Slow recovery following FTX collapse

Slow+recovery+following+FTX+collapse

Caroline Hendrix, Opinions Editor

How did we get here? Cryptocurrency pioneers saw an opportunity for assets that would be out of reach from the banking sector. In his love letter to crypto, creator Satoshi Nakamoto depicts Bitcoin as a trusted currency that would not be subject to the faulty decision-making of banks and financial institutions who had taken advantage of their vast access to credit in the past, and exacerbated boom and bust cycles.

However, trust in cryptocurrency is hanging on by a thread after the FTX collapse in late 2022. As we are still trying to repay FTX customers months later, it is important to consider whether that thread has been permanently severed or if it can be built up again. 

The New York Times reports that around $8 billion was lost from the FTX bankruptcy — $400 million has been found at JPMorgan Chase through FTX co-founder Sam Bankman-Fried’s investment in Modulo Capital and negotiations for the return of that money is underway.

Additionally, they cite billions tied up in customer accounts and companies. The New York Times notes that assets bought using customers’ FTX funds have been seized, and that funds Bankman-Fried had given to politicians are actively being sought after. The rebound from this collapse is only beginning as money is meticulously detangled from the web of faulty transactions undertaken by FTX. Where can we go from here?

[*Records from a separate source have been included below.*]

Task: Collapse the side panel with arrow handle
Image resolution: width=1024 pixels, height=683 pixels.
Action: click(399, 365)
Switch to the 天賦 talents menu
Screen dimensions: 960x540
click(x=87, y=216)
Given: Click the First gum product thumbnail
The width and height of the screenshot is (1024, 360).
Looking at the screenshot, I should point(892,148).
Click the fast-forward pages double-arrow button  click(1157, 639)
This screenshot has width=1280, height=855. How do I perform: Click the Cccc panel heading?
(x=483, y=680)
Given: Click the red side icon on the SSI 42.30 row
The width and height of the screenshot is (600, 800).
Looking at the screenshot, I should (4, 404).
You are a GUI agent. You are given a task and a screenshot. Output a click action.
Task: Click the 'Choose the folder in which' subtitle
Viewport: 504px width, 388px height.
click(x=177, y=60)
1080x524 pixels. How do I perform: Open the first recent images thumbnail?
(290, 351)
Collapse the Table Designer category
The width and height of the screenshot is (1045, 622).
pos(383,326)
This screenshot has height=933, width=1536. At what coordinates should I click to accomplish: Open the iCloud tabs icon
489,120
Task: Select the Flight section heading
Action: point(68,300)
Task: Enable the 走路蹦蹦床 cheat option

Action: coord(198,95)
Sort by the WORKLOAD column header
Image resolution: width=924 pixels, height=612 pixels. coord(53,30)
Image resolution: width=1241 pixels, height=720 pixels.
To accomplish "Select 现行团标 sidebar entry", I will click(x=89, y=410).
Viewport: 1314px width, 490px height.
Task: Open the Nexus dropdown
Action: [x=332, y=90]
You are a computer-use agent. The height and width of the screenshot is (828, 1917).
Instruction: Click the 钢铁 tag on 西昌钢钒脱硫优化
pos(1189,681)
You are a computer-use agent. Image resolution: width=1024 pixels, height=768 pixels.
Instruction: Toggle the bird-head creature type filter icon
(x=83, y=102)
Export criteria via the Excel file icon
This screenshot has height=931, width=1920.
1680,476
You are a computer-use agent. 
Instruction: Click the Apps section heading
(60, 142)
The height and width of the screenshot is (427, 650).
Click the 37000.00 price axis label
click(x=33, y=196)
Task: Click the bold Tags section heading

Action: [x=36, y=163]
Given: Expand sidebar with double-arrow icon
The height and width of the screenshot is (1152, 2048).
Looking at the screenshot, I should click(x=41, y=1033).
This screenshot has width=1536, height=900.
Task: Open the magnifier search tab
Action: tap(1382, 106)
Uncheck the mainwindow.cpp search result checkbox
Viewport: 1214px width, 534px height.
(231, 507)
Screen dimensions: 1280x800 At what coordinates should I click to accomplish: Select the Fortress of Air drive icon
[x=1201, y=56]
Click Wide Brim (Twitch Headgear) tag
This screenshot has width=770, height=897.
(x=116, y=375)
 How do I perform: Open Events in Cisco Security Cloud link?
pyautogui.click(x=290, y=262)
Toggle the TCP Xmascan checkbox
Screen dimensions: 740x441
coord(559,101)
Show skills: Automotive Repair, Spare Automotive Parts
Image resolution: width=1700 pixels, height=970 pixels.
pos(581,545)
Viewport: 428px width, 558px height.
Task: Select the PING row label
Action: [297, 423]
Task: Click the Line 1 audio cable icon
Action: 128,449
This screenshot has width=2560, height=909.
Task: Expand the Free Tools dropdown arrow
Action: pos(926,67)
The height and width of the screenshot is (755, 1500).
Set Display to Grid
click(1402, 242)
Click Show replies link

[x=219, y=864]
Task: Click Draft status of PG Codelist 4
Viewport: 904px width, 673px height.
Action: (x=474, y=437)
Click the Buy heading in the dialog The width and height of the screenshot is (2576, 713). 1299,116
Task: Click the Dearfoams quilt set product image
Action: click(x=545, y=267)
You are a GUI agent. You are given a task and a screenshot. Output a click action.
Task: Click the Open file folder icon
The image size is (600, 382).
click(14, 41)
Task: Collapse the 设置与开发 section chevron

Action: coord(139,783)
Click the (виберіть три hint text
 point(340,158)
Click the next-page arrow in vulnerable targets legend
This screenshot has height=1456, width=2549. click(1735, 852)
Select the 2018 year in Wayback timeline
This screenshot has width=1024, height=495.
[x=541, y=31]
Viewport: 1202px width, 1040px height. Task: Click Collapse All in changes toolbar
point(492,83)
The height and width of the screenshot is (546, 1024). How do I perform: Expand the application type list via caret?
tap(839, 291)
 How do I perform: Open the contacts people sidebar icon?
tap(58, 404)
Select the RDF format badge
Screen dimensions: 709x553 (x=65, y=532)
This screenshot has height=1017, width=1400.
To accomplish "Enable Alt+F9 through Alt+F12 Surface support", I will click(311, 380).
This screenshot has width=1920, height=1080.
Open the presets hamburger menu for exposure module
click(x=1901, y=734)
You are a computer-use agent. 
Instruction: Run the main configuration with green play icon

If trust is supposed to be gained by freedom from banking institutions, then how will we regulate major crypto players going forward? BBC explained that Bankman-Fried stole billions of dollars from FTX customers for other investments and for financing within his other firm, Almeda. Banks are not the enemy here. Any institution or person in a position of power with trust from their customers can partake in questionable financing. Without adequate regulation, busts can occur in every corner of the financial universe. 

The New Yorker looks at the recent collapse as a way to create stronger regulation for digital currencies moving forward. The world of crypto assets is new and leading up to the crash, there was no doubt lax regulation due to not knowing exactly what needed to be restricted or overseen. But after an analysis of what went wrong within FTX, regulators can take major strides. For example, The New Yorker describes FTX as largely off-the-books, with employees using auto-deleting communicative platforms and a hazy record of transactions. Similar firms should be required to keep an adequate record of transactions, and the S.E.C, along with other regulatory agents, should ensure that these firms are acting accordingly. 

Critics of crypto assets question whether crypto is able to create any value-added for the economy. Particularly, Economics professors Tomás N. Rotta & Edemilson Paraná argue that because cryptocurrency requires indirect labor from the energy that powers mining software and computers rather than direct labor, there is no new wealth to be generated from crypto assets. Moreover, the money that appears to be generated is actually capital that has been stripped from other sectors of the economy.

In addition to the necessary strides in regulatory processes surrounding digital currencies, it is imperative that we consider how to restructure crypto into something that can generate capital and foster economic development for all people rather than a select few with the power and resources.